We now list and briefly discuss a sequence of steps one typically goes through in designing and analyzing an algorithm (Figure 1.2).
Understanding the Problem
From a practical perspective, the first thing you need to do before designing an algorithm is to understand completely the problem given. Read the problem’s description carefully and ask questions if you have any doubts about the problem, do a few small examples by hand, think about special cases, and ask questions again if needed.
There are a few types of problems that arise in computing applications quite often. We review them in the next section. If the problem in question is one of them, you might be able to use a known algorithm for solving it. Of course, it helps to understand how such an algorithm works and to know its strengths and weaknesses, especially if you have to choose among several available algorithms. But often you will not find a readily available algorithm and will have to design your own. The sequence of steps outlined in this section should help you in this exciting but not always easy task.

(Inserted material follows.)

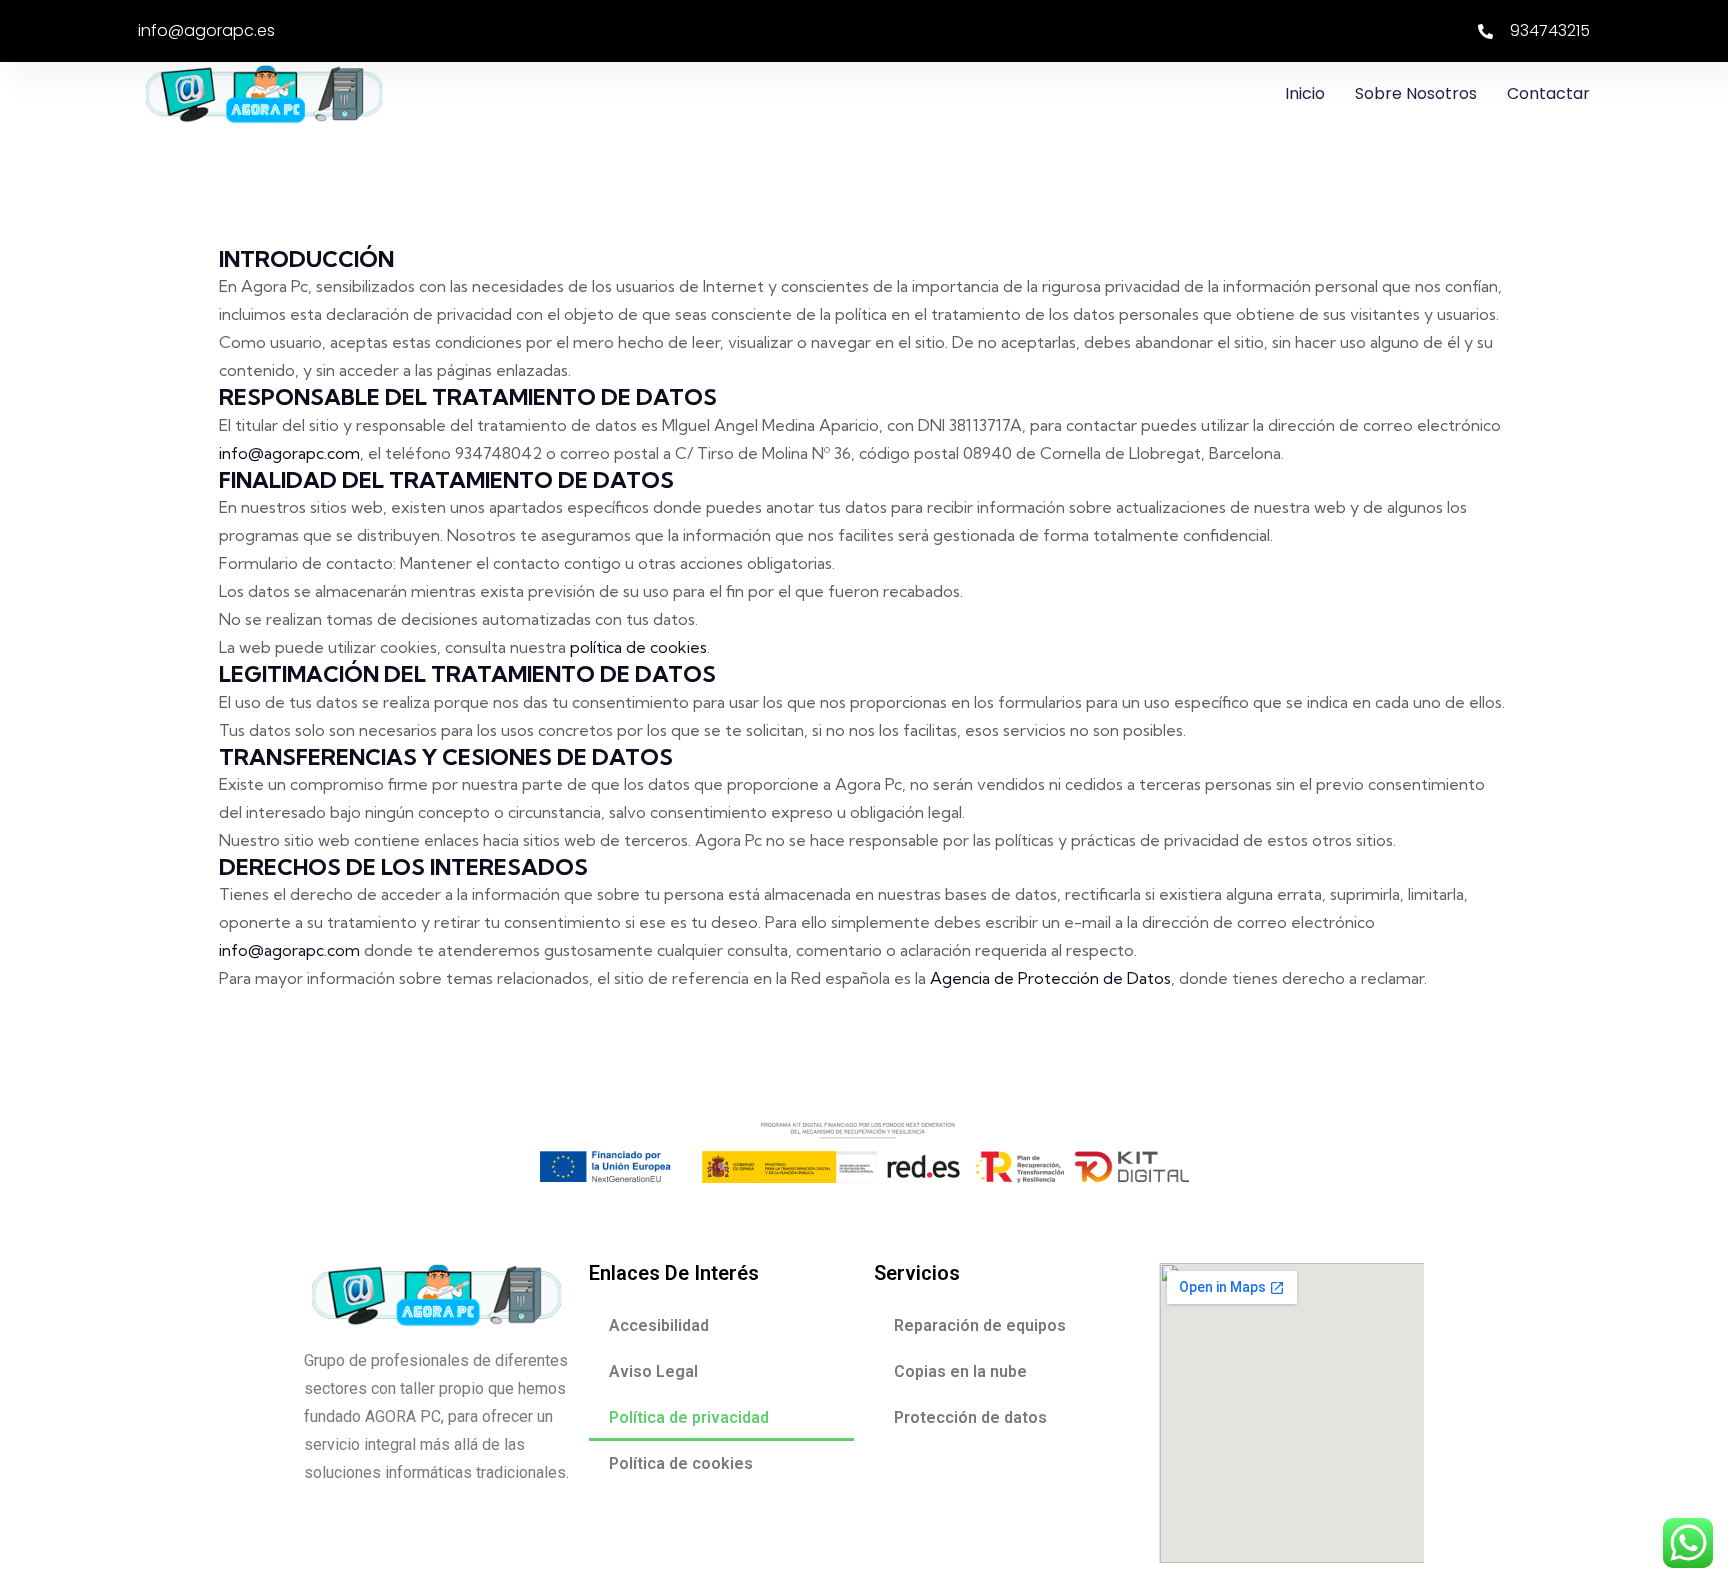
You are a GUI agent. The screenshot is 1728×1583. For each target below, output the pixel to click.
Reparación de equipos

An input to an algorithm specifies an instance of the problem the algorithm solves. It is very important to specify exactly the set of instances the algorithm needs to handle. (As an example, recall the variations in the set of instances for the three greatest common divisor algorithms discussed in the previous section.) If you fail to do this, your algorithm may work correctly for a majority of inputs but crash on some “boundary” value. Remember that a correct algorithm is not one that works most of the time, but one that works correctly for all legitimate inputs.
Do not skimp on this first step of the algorithmic problem-solving process; otherwise, you will run the risk of unnecessary rework.

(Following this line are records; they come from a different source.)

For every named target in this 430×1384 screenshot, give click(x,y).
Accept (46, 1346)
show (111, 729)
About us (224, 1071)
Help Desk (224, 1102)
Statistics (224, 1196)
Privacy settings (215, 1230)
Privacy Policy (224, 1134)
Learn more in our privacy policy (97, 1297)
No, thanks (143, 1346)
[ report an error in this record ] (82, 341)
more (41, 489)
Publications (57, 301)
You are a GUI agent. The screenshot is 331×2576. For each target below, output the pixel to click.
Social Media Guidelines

Ascertaining the Capabilities of the Computational Device
Once you completely understand a problem, you need to ascertain the capabilities of the computational device the algorithm is intended for. The vast majority of
algorithms in use today are still destined to be programmed for a computer closely resembling the von Neumann machine—a computer architecture outlined by the prominent Hungarian-American mathematician John von Neumann (1903– 1957), in collaboration with A. Burks and H. Goldstine, in 1946. The essence of this architecture is captured by the so-called random-access machine (RAM). Its central assumption is that instructions are executed one after another, one operation at a time. Accordingly, algorithms designed to be executed on such machines are called sequential algorithms.
The central assumption of the RAM model does not hold for some newer computers that can execute operations concurrently, i.e., in parallel. Algorithms that take advantage of this capability are called parallel algorithms. Still, studying the classic techniques for design and analysis of algorithms under the RAM model remains the cornerstone of algorithmics for the foreseeable future.
Should you worry about the speed and amount of memory of a computer at your disposal? If you are designing an algorithm as a scientific exercise, the answer is a qualified no. As you will see in Section 2.1, most computer scientists prefer to study algorithms in terms independent of specification parameters for a particular computer. If you are designing an algorithm as a practical tool, the answer may depend on a problem you need to solve. Even the “slow” computers of today are almost unimaginably fast. Consequently, in many situations you need not worry about a computer being too slow for the task. There are important problems, however, that are very complex by their nature, or have to process huge volumes of data, or deal with applications where the time is critical. In such situations, it is imperative to be aware of the speed and memory available on a particular computer system.